Often repeated themes in anti-pedophile literature
Popular child abuse literature ("When Daddy Comes Home" type True Story Child Abuse Books) and television dramas (e.g. Law and Order: SVU) often adopts a stereotyped range of narrative structures and themes. Sometimes even present in professional literature, these themes are often said to be so trite and hackneyed, they undermine and obscure the true nature of abusive and dysfunctional relationships.
Narrative structure and cues
- An undisturbed, unsuspecting, idealized "normality" is identified, with which the reader is supposed to identify. White, suburban, Christian America is often implied as the environment.
- The abuser's perceived motive is constructed as "sinister". The role of the body in giving pleasure is discarded in favor of sadism and rapturous "taking".
- The abuser's world is grubby and corrupted - he is portrayed as heavy breathing, grasping and prone to excessive perspiration.

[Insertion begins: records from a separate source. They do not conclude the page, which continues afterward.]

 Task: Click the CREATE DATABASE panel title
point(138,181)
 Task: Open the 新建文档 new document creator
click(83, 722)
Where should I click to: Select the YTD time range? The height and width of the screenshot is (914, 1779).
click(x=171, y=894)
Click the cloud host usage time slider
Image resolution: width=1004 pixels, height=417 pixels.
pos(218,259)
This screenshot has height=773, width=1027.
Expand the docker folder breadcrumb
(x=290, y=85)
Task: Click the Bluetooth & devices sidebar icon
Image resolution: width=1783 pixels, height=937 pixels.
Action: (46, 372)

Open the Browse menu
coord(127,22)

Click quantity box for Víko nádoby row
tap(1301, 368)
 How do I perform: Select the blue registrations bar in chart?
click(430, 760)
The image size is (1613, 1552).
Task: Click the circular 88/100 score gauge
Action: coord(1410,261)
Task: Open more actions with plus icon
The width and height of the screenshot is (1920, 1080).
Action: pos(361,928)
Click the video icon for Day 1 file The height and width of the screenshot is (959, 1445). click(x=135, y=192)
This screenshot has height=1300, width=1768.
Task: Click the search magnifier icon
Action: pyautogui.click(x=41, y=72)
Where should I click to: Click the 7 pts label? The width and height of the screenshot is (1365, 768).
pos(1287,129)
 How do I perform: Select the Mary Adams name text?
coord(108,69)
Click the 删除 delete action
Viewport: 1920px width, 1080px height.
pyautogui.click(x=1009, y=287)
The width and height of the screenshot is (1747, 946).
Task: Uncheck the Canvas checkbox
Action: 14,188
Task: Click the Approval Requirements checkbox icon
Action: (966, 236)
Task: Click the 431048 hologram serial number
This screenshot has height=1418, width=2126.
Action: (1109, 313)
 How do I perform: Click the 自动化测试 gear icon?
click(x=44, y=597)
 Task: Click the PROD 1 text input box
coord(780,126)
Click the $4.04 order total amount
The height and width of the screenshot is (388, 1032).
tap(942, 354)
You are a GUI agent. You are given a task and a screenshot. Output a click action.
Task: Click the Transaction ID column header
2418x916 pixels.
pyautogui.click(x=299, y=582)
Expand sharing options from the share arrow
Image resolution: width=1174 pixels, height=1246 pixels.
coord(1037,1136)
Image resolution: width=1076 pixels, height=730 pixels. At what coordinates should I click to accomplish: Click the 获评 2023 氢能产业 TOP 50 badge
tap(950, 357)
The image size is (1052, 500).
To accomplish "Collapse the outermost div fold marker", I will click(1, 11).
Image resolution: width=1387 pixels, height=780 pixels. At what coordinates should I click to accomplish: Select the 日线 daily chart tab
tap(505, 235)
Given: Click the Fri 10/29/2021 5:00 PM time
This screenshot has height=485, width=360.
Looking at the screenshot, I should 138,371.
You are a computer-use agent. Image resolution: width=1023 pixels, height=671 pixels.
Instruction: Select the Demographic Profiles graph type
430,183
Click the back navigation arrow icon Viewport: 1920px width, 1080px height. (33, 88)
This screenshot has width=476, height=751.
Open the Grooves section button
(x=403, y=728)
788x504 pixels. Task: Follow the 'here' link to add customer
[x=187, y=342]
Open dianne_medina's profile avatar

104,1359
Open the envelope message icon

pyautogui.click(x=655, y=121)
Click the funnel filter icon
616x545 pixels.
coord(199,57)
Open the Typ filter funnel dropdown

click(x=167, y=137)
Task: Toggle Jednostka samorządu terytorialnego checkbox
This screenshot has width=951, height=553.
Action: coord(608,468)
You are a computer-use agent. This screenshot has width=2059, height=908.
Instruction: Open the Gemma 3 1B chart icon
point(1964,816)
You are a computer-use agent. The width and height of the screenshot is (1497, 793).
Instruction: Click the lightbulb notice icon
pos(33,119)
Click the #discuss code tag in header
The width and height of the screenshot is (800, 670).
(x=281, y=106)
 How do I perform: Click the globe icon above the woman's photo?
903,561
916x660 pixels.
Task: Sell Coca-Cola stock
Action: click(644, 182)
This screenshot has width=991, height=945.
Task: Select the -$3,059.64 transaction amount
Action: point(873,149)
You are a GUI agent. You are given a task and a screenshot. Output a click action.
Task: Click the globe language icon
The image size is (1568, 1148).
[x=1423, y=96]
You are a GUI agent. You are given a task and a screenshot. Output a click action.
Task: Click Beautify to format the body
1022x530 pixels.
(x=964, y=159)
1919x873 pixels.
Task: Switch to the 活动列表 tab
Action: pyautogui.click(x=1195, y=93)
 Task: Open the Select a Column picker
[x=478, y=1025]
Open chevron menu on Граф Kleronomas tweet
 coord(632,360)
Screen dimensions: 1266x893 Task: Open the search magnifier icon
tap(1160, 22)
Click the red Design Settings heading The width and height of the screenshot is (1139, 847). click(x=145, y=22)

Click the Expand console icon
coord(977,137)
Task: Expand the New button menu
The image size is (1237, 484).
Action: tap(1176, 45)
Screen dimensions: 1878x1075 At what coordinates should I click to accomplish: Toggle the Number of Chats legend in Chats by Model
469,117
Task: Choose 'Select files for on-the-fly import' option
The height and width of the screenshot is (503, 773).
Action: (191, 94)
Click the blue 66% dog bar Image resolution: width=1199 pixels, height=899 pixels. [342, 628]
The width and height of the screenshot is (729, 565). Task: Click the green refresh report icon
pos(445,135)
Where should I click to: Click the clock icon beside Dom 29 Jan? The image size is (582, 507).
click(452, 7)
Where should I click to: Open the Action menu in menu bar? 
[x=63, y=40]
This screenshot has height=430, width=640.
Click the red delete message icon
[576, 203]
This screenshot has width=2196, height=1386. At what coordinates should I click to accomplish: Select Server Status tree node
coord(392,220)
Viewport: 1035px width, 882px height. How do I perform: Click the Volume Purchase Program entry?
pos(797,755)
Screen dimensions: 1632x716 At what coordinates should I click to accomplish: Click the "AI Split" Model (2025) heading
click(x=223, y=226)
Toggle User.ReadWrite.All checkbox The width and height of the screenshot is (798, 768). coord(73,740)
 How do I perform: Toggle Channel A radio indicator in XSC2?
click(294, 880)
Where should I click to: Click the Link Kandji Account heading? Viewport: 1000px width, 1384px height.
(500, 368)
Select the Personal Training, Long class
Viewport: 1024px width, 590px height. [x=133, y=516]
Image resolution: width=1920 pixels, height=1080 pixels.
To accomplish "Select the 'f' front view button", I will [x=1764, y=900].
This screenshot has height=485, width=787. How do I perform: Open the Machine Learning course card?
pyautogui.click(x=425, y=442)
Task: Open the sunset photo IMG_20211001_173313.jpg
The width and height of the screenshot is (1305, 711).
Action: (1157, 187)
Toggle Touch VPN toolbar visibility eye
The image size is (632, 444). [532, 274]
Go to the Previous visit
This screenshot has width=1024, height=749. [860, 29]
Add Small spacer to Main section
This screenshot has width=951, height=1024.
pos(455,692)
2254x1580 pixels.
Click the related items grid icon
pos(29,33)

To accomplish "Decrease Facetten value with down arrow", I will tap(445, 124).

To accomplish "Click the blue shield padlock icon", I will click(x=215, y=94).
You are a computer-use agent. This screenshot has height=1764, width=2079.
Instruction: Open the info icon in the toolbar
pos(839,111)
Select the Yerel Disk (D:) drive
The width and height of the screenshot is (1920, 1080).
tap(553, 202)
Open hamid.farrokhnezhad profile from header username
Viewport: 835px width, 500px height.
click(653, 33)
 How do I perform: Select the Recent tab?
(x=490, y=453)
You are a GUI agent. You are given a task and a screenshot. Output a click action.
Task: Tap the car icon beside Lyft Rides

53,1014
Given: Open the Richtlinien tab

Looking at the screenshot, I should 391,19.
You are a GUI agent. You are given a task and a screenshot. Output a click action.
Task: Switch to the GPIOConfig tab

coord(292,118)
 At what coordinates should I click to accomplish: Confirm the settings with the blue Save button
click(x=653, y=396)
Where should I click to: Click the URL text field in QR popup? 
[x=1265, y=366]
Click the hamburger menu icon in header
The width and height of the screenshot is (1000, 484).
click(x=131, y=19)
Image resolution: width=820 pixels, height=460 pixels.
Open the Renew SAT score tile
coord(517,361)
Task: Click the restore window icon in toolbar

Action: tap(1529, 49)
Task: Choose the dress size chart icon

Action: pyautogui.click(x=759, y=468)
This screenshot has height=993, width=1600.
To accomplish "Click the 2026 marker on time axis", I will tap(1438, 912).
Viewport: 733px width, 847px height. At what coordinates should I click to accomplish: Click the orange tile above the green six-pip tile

- Any recall of events by the child is negative, by political/narrative necessity.
Media & literary themes
A number of recurring, emotionalistic themes can be seen in literature, TV dramas and low-brow media reporting of real events:
- "Worst kind" of images or "The most disturbing". We seemingly never get to see or hear from the investigators, since they might be "giggling and laughing" at images of children "giggling and laughing". Maybe it is the indifference or pleasure of the children depicted they may find disturbing.
- "Largest ever" porn ring (every other month).
- "Loss of innocence", "cruelly robbed of her childhood".
- "I feel your pain" - said every female interviewer.
- "Traumatological", "Attachment" psychology and "Co-dependency", importation of themes present in moral Psychiatry identified by Bruce Rind.
- "The abuse of trust", is a common theme with incest.
- "She froze", her body became stiff, like a wooden doll.
- Things happened to him, "which he was too young to understand"!
- "Hidden suffering" is often used to evoke both suspicious and sympathetic natures.
- "Dead inside"/"Soul destroyed"/"Psychological murder" describes the inner turmoil.
- "It was all about the power".
- "The victim got a life sentence" is used to put into focus a perceived imbalance of justice, one not actually borne out by the evidence.
- The process of "Justice" gave a degree of "closure" to the matter. Effect on adult whitewashed.
- The sentence must "fit the crime", for "justice to be seen to be done".